2.2.1. Analysis of Variance

Analysis of variance (ANOVA) is a method that allows for comparison of the mean values of several independent baseline sets. The basic assumptions of using analysis of variance include independence (individual samples are independent of each other), normality (samples come from basic files with normal distribution), and homoscedasticity (homogeneity, similarity of variances of basic files).

A Shapiro–Wilk normality test is recommended to verify normality. We test the null hypothesis: “the sample distribution is normally distributed” against the alternative hypothesis “the sample distribution is not normally distributed”.

A suitable test for examining homogeneity of variances is the Bartlett test. We test the null hypothesis “the variances of all sets are equal” against the alternative hypothesis “equality does not apply to at least one pair of variances”.

In our case, we will examine the effect of two factors A and B on the variability of the variable of interest. Factor A has level I and factor B has level J, where the factors do not affect each other and we will consider a two-way ANOVA without interactions.

For the effect of factor A, we test the null hypothesis $H_0^{\alpha }:{\alpha }_1={\alpha }_2=\cdots ={\alpha }_I=0$ against the alternative hypothesis “at least one of the equations is not met”. By analogy, for factor B, the null hypothesis is $H_0^{\beta }:{\beta }_1={\beta }_2=\cdots ={\beta }_J=0.$ This means that if we accept the null hypothesis at the specified significance level, then factor A (or B) has no statistically significant effect on the variability of the measured value.

As a measure of the magnitude (strength, intensity) of the effect of factor A (or B), we use the ${\eta }^2$ coefficient, which is analogous to the coefficient of determination in regression analysis. For the effect of factor ${\eta }^2$, the relation could be expressed as

$${\eta }^2=\frac{{SS}_{factor}}{SST},$$

(1)

where ${SS}_{factor}$ is the variability between sets explained by the respective factor (for factor A, it is ${SS}_A$, and for factor B, it is the variability between the levels of factor B, i.e., ${SS}_B$) and SST is the total variability. The coefficient ${\eta }^2$ determines how much data variability is explained by a given factor or an interaction of factors.

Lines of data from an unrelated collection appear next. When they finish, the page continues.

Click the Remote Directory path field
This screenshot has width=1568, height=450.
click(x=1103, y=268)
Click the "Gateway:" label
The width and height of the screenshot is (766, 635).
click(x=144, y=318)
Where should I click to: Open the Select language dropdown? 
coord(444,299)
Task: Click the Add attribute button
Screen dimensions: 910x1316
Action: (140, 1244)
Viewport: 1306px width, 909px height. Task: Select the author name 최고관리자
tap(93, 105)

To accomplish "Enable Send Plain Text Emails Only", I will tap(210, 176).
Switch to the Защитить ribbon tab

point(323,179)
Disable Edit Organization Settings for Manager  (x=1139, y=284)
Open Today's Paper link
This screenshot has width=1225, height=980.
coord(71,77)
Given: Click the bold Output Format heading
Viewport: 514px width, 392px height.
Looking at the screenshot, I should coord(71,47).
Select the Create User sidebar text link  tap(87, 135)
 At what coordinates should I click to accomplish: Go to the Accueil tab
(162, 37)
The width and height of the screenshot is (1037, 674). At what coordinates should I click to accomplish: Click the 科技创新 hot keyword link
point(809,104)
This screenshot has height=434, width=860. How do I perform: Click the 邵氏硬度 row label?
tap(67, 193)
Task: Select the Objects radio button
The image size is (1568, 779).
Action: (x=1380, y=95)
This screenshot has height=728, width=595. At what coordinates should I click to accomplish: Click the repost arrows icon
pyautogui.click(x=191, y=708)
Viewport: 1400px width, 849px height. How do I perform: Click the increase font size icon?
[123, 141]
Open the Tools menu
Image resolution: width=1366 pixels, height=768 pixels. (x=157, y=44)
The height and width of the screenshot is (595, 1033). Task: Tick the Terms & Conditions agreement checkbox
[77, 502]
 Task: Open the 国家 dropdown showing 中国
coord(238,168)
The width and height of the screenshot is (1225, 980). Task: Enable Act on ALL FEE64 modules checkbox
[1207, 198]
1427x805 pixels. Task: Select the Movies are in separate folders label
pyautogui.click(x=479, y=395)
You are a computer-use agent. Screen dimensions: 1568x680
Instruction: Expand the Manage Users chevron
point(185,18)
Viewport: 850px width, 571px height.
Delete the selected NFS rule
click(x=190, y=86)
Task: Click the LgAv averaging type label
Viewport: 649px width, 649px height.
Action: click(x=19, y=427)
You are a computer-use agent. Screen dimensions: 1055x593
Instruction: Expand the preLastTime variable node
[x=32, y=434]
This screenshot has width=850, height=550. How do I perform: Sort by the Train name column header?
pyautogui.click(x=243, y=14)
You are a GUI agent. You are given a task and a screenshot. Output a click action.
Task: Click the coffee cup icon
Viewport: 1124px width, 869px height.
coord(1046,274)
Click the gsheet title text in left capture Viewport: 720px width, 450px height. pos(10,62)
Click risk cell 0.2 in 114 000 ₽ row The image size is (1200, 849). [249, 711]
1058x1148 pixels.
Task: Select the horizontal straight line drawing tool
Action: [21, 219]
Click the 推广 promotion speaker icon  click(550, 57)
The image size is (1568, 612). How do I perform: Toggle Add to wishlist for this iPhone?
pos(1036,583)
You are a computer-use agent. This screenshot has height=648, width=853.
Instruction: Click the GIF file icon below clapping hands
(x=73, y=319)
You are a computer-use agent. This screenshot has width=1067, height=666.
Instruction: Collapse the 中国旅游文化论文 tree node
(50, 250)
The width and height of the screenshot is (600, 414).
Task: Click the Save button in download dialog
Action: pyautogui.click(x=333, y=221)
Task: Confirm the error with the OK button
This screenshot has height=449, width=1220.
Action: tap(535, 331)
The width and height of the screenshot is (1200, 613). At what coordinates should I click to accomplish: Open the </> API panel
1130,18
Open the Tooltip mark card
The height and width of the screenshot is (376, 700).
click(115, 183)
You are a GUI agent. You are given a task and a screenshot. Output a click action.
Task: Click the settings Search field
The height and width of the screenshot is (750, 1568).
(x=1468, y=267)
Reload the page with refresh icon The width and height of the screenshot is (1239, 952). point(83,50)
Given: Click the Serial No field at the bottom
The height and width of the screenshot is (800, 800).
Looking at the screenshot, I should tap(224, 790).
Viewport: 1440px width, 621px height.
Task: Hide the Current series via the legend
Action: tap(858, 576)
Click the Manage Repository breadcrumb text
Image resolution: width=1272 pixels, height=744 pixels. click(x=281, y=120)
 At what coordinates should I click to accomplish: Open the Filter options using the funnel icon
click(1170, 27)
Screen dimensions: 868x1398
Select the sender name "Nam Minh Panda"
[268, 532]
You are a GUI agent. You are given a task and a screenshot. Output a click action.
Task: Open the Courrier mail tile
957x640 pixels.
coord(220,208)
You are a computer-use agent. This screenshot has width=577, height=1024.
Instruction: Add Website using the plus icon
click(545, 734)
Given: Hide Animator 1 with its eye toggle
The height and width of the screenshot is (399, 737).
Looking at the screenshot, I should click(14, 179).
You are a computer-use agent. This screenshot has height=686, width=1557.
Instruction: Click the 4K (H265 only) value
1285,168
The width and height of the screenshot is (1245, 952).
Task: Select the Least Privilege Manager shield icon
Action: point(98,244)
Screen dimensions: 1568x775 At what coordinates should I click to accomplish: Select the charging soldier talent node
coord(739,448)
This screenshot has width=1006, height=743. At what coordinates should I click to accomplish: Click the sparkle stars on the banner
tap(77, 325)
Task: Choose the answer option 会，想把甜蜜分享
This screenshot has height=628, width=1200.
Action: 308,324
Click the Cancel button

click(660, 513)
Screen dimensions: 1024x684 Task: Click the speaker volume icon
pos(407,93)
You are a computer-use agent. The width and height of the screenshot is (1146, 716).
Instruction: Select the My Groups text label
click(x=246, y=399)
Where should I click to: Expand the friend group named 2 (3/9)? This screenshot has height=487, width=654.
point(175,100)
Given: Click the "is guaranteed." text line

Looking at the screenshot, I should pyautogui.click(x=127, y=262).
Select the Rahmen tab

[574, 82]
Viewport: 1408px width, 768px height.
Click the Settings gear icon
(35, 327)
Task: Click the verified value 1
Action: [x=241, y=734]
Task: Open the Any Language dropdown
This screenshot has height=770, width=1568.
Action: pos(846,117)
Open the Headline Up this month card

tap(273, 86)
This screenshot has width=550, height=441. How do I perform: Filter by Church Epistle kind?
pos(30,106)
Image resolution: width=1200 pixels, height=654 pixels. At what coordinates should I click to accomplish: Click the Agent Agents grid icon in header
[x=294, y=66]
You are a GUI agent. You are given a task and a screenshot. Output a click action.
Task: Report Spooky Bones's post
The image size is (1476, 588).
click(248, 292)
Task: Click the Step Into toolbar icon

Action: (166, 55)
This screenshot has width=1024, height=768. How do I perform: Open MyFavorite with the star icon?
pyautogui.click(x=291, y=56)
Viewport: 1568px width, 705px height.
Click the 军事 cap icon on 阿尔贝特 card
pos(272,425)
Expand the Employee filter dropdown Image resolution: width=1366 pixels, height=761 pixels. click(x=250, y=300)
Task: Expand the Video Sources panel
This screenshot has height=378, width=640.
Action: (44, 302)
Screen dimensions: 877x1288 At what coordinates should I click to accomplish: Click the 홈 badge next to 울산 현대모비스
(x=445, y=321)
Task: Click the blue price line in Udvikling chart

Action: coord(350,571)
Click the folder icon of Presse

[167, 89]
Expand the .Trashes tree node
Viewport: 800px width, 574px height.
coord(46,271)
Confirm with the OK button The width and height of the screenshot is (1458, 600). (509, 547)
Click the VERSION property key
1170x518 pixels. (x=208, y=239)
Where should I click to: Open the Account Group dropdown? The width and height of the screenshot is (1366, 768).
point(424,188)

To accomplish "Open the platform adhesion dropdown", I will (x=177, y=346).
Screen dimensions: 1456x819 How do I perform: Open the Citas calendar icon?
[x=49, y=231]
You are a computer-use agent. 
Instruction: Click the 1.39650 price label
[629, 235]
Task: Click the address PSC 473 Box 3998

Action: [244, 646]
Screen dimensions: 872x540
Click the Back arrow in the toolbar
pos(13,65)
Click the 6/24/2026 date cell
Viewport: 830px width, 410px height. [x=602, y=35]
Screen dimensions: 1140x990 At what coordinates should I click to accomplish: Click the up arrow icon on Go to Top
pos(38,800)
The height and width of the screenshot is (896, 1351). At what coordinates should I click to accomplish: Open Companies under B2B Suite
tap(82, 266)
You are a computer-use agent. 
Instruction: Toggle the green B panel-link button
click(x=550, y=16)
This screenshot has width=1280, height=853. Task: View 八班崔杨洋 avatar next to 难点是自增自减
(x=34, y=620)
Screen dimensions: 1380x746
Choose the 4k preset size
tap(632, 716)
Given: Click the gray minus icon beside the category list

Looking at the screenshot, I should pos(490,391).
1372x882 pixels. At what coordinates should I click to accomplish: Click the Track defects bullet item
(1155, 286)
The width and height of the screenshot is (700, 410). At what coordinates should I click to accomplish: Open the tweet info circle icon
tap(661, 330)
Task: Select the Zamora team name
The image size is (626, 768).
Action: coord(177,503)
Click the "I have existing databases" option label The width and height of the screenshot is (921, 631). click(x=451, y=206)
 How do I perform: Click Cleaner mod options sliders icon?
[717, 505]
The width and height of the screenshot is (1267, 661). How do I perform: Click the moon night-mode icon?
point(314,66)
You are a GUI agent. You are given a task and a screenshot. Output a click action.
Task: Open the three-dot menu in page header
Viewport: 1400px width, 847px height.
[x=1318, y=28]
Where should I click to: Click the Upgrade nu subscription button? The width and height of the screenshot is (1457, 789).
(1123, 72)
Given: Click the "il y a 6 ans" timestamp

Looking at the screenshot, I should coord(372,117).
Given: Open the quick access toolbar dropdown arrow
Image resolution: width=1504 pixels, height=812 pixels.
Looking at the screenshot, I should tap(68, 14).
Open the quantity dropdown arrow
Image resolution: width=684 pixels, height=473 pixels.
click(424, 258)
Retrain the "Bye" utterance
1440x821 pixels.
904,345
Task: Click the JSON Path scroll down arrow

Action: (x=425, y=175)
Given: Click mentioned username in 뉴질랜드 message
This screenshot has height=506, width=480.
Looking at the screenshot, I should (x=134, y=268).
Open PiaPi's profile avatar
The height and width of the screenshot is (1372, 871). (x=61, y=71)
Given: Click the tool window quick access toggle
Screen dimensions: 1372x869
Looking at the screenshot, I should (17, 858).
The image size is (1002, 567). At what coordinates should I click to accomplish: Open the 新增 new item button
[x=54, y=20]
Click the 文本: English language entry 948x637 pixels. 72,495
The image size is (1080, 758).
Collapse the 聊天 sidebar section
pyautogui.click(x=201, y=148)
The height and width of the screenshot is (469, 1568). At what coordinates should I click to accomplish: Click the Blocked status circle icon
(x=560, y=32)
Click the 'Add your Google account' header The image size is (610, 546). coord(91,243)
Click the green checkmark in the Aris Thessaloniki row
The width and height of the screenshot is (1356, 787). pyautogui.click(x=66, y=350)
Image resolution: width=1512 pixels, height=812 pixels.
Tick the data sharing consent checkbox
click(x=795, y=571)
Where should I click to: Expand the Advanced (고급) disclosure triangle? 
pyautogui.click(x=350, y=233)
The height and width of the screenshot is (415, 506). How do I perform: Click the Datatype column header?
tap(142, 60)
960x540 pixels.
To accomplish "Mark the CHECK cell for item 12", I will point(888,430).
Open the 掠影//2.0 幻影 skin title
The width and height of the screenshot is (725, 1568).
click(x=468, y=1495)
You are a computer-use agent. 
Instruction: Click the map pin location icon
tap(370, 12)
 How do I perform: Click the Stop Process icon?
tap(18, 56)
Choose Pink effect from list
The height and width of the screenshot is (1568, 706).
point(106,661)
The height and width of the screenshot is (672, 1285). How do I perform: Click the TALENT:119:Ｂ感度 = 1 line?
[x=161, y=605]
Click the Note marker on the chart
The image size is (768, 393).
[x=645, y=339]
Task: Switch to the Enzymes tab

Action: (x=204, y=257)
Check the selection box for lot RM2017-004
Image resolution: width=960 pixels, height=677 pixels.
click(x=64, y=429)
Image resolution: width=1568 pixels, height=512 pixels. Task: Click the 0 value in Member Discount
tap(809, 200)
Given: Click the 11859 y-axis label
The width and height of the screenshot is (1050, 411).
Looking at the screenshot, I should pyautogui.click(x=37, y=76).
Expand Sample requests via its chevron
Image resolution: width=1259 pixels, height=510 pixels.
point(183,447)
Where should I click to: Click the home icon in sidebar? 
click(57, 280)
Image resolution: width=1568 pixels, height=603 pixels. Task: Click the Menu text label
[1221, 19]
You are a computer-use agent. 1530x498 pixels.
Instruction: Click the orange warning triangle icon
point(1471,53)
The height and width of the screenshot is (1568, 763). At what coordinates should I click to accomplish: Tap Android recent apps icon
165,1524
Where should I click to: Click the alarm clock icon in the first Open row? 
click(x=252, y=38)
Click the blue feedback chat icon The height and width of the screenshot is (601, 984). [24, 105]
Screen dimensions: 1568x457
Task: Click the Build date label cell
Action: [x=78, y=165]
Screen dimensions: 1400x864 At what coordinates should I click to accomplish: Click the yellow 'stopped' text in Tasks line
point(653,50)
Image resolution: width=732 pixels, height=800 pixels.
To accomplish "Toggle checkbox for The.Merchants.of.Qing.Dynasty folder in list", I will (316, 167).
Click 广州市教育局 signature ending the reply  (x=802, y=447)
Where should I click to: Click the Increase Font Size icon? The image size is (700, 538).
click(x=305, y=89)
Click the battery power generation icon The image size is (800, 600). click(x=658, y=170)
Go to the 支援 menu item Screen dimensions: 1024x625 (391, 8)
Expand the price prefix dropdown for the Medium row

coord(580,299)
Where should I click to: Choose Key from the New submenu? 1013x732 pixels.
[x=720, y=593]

The coefficient η² takes on values from 0 to 1. The closer the value of the coefficient is to 1, the greater the effect of the factor of interest. The value of coefficient ${\eta }^2$ can be interpreted as follows: value ${\eta }^2$ from interval (0.01, 0.059) indicates a small effect, value ${\eta }^2$ from interval (0.06, 0.14) indicates a medium effect, value ${\eta }^2$ greater than 0.14 indicates a large effect. The value of the coefficient is often given as a percentage [24,25].

2.2.2. Multiple Comparisons Tests (Post Hoc Tests)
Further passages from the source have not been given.